Data onboarding essentially means bringing offline data to online. Though there are much more to it. Having data online is now unlocking the value of your offline data more than before. First let's look at the definitions for online and offline data.

Offline Data

If we assume that "offline" means that a device is disconnected from an internet network, "offline" data simply means digital records collected from an offline source. Typically this data is stored in applications like an Excel spreadsheet, desktop program, or local database server.  Examples are contact info, third-party data from vendors, receipts, lab results, healthcare records and so on.


Online data

Online data is data collected from the web. They can be data generated from a marketing campaign, being user behavior data, or web traffic data it is different from Offline data. Online data is usually dynamically updated information streams reported from many different sources.

Data onboarding

steps for data onboarding

  1. Upload data from offline sources

Data is huge. We generate so much of it each day. Do you know that around 2.5 quintillion bytes of data are produced by each human everyday this number is still increasing in 2020. Most of the online data generated however are stored in centralized production systems such as databases, data warehouses, and dedicated servers. They are closely maintained, monitored and sheltered from external requests. This is when a CSV file comes into rescue! A CSV file can store all the disseminated data from the servers in a flat file, which you can easily manage and transfer between two people.
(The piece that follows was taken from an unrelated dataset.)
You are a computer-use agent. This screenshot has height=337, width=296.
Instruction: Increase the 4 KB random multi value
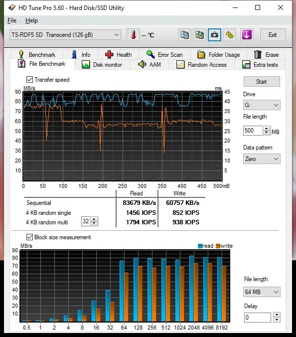94,219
Uploading CSV files to an online system however can be a little tricky. One of the main drawbacks about offline data is that it can be messy, unstructured, and inaccessible due to missing records, mismatched schema, irregular entries, and sometimes its sheer size. By bringing data to the cloud, you can make sure the data can be accessed and processed in one system at a much faster rate.

On Acho Studio however, we’ve made it very easy for you to parse your CSV file for a database management system. This way, it doesn’t matter what your CSV may look like, you can bring it to the cloud regardless.


2. Anonymize your data

Data records may contain sensitive information such personal contact or private details. Post-processing your data assets may be required per your company’s policies. Data entries such as personally identifiable information for example should be hidden or masked in your data hub. For example, you can hide the user password column before further action.

how_to_anonymize_the_data
how to anonymize the data

3. Aggregating your data

Once data has been anonymized and cleansed, you can start combining different tables into one good table for production needs. In this step, your main goal is to connect tables logically based on a key column that may contain IDs, emails or names. By doing so, your table should contain all necessary information for distribution.

On Acho, you can use either the Join action or Merge action to combine tables vertically or horizontally. By selecting the column as an identifier key, you can effectively link tables together.

how_to_union_tables
how to union tables

4. Distribute your data

Once your data is on the cloud, you can share it with someone, build an application, or use it to power another tool such as an Email Relay service or Business Intelligence software. This step is done usually via a connector or API.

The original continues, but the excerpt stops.